Selected excerpt ::
⁂

Elon Musk meets with Indian Prime Minister Narendra Modi at Blair House in Washington DC, USA on February 13, 2025.

Anadolu | Anadolu | Getty Images

Tesla will open a showroom in Mumbai, India next week, marking the U.S. electric carmakers first official foray into the country.

The one and a half hour launch event for the Tesla “Experience Center” will take place on July 15 at the Maker Maxity Mall in Bandra Kurla Complex in Mumbai, according to an event invitation seen by CNBC.

Along with the showroom display, which will feature the company’s cars, Tesla is also likely to officially launch direct sales to Indian customers.

The automaker has had its eye on India for a while and now appears to have stepped up efforts to launch locally.

In April, Tesla boss Elon Musk spoke with Indian Prime Minister Narendra Modi to discuss collaboration in areas including technology and innovation. That same month, the EV-maker’s finance chief said the company has been “very careful” in trying to figure out when to enter the market.

⁂

Collected material ::
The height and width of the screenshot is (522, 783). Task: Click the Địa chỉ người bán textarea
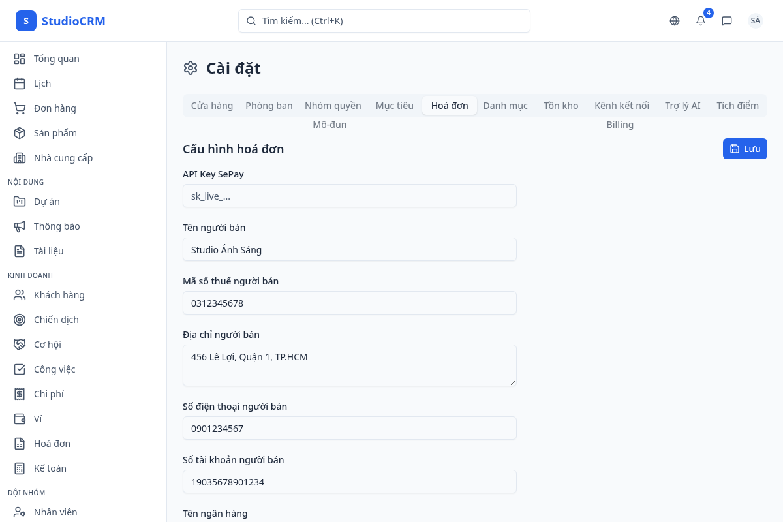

⁂

Activity 1 ::
Decide whether each statement agrees with the Tesla India excerpt: (a) the launch event will last two hours; (b) the event will be held at the Maker Maxity Mall in Bandra Kurla Complex; (c) Elon Musk spoke with Narendra Modi in April. Answer yes or no for each, quoting the deciding words exactly.
Activity 2 ::
Repeat the part of the Tesla India excerpt starting with "The one and" and going on through "enter the market.".
Rely on the Tesla India excerpt alone and set the material aside.

Task solution 1 ::
(a) No: "The one and a half hour launch event"
(b) Yes: "at the Maker Maxity Mall in Bandra Kurla Complex in Mumbai"
(c) Yes: "In April, Tesla boss Elon Musk spoke with Indian Prime Minister Narendra Modi"

Task solution 2 ::
The one and a half hour launch event for the Tesla “Experience Center” will take place on July 15 at the Maker Maxity Mall in Bandra Kurla Complex in Mumbai, according to an event invitation seen by CNBC.

Along with the showroom display, which will feature the company’s cars, Tesla is also likely to officially launch direct sales to Indian customers.

The automaker has had its eye on India for a while and now appears to have stepped up efforts to launch locally.

In April, Tesla boss Elon Musk spoke with Indian Prime Minister Narendra Modi to discuss collaboration in areas including technology and innovation. That same month, the EV-maker’s finance chief said the company has been “very careful” in trying to figure out when to enter the market.